Oysa camiye gidenlere göre cami, bir ibadethanedir. Kiliseye gidene göre kilise veya havra veya daha başka ibadet mekânları. Siz bir diğerinin ibadethane tercihine milyonlarca kez “değildir” desenizde onun inancında en ufak bir sapma olacağını mı sanıyorsunuz?
Kuşkusuz Aleviler yüzlerce yıldır cemevlerinde ibadet ediyor, toplanıyor, cem yapıyor, semah için dönüyorlar ve kendilerini böylece “iyi” görüyorlar. Bunun kime ne zararı var, doğrusu insan anlamakta zorlanıyor. İnsanlar, nasıl inanıyorsa öyle yaşamalı.

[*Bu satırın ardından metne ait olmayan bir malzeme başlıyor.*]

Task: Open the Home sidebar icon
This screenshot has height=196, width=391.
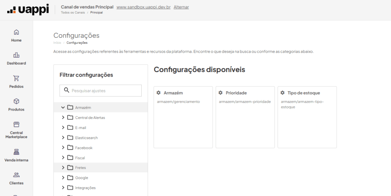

Bu, başörtüsünde de böyle değil mi?
Birisi başörtüsünden ürperiyorken, bir diğeri başörtüsünün İslam’ın sembolü olduğuna inanıyor. Her iki kesim de “benim inancım doğrudur” diye düşünerek, karşısındakinin inancına saygılı olma konumunda olduğunun farkına varmıyor. Başörtüsü takmayanın, başörtüyü takmayla ilgili bir sorununun olmaması, başörtüsü takanların da takmayanlarla ilgili olumsuz bir değerlendirilmesinin olmaması gerekir.
İnanan takar, inanmayan takmaz, hepsi bu kadar…
Ve son tartışma konusu eşcinselliğin hastalık olup olmamasıyla ilgili.
“Bütün eşcinseller hastadır” denildiğinde toplumdaki bütün eşcinseller “bommm” diye uçup buharlaşmayacağına göre bu konuda ısrarcı olunmasını bir türlü anlamıyorum.
Eşcinsel olmamak, bütün eşcinselleri toplumun dışına atma hakkını vermez.
Eşcinsel olmak da, diğer bütün insanları suçlama hakkını vermez.
***
Aslında mesele çok basit, zora sokan bizleriz.
Ben, camiye gidiyorum ama cami yerine başka ibadethane seçenlere saygı duymam gerektiğini biliyorum. Zira ben saygı göstermezsem, saygı görmeyeceğimin de farkındayım.
Bir olayı tartışırken insanın bir organı olan her hangi birisinin adını “küfür” şeklinden uzaklaşarak tıbbi adıyla söylemeyi “utanılacak” bir durum gibi yansıtmak, en başta Kadın Doğum uzmanlarıyla Bevliye veya cinsel danışmanların işini zorlaştıracağına şüphe yok.
Ve son olarak insanların cinsel tercihleri sadece kendilerini ilgilendirir. Eşcinsel olmayıp, minicik yavrulara tecavüz edenlerin “sağlamlığı(!)” kadar sağlam olmak da var…
Twitimden seçmeler
Size yapılan haksızlığa susmaya başladıysanız, başkasının uğradığı haksızlığa karşı çıkacak gücünüz de kalmamış demektir.